We could probably remove this condition (check if the IP is present in the pod) if we start relying on pod UIDs rather than names.

... which, afaiu is (right now) not an option since you can't GET by UIDs: kubernetes/kubernetes#20572

_, isFound := livePodIPs[ip]

**

"so it might happen that a StatefulSet Pod got new IP in the meantime, while previous IP is still reserved in IPPool pointing to the same running Pod"

Do you know under what case that other bug may happen? I was under assumption the reocnciler was for crashed/offine nodes resulting in orpaned IPs. In which case the Pod does not exist anymore.

Otherwise, I was thinking we could only do this IP check for Pods that have Phase: Running in their status(ignore the IP check for any pods in a transient or bad state). Or, we skip this check only for Pods that have Phase: Pending

Based on this, the possible phases are: Pending, Running, Succeeded, Failed, and Unknown: https://kubernetes.io/docs/concepts/workloads/pods/pod-lifecycle/

From what Ive seen, at least for this issue, the STS Pods are in "Pending" phase as kubelet is still bringing up the Pod.

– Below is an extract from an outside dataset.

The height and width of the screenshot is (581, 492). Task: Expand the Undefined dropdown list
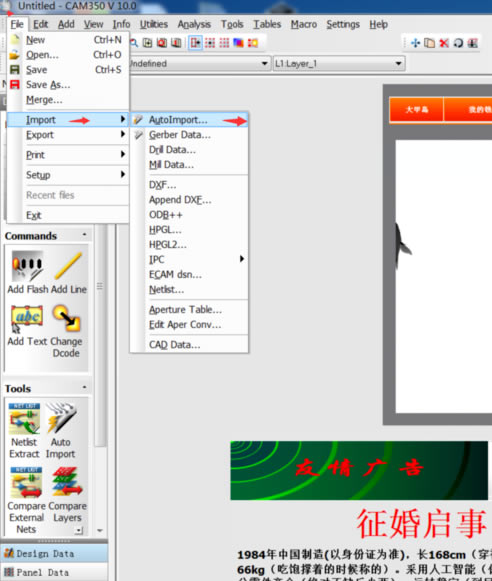tap(199, 64)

Let me know what you think? @maiqueb @dougbtv

"so it might happen that a StatefulSet Pod got new IP in the meantime, while previous IP is still reserved in IPPool pointing to the same running Pod"

Do you know under what case that other bug may happen? I was under assumption the reocnciler was for crashed/offine nodes resulting in orpaned IPs. In which case the Pod does not exist anymore.

If (for whatever reason) the pod gets removed (not gracefully, i.e. the CNI del is not sent), the allocation will linger in the IPPool. The stateful set will then create another pod - having the same name - that will be assigned a new allocation.

Otherwise, I was thinking we could only do this IP check for Pods that have Phase: Running in their status(ignore the IP check for any pods in a transient or bad state). Or, we skip this check only for Pods that have Phase: Pending

Based on this, the possible phases are: Pending, Running, Succeeded, Failed, and Unknown: https://kubernetes.io/docs/concepts/workloads/pods/pod-lifecycle/

From what Ive seen, at least for this issue, the STS Pods are in "Pending" phase as kubelet is still bringing up the Pod.

Let me know what you think? @maiqueb @dougbtv

@xagent003 I think you're right: if we skip the IP address liveness check in the pod's status for Pending pods, we quite probably fix the race you're mentioning.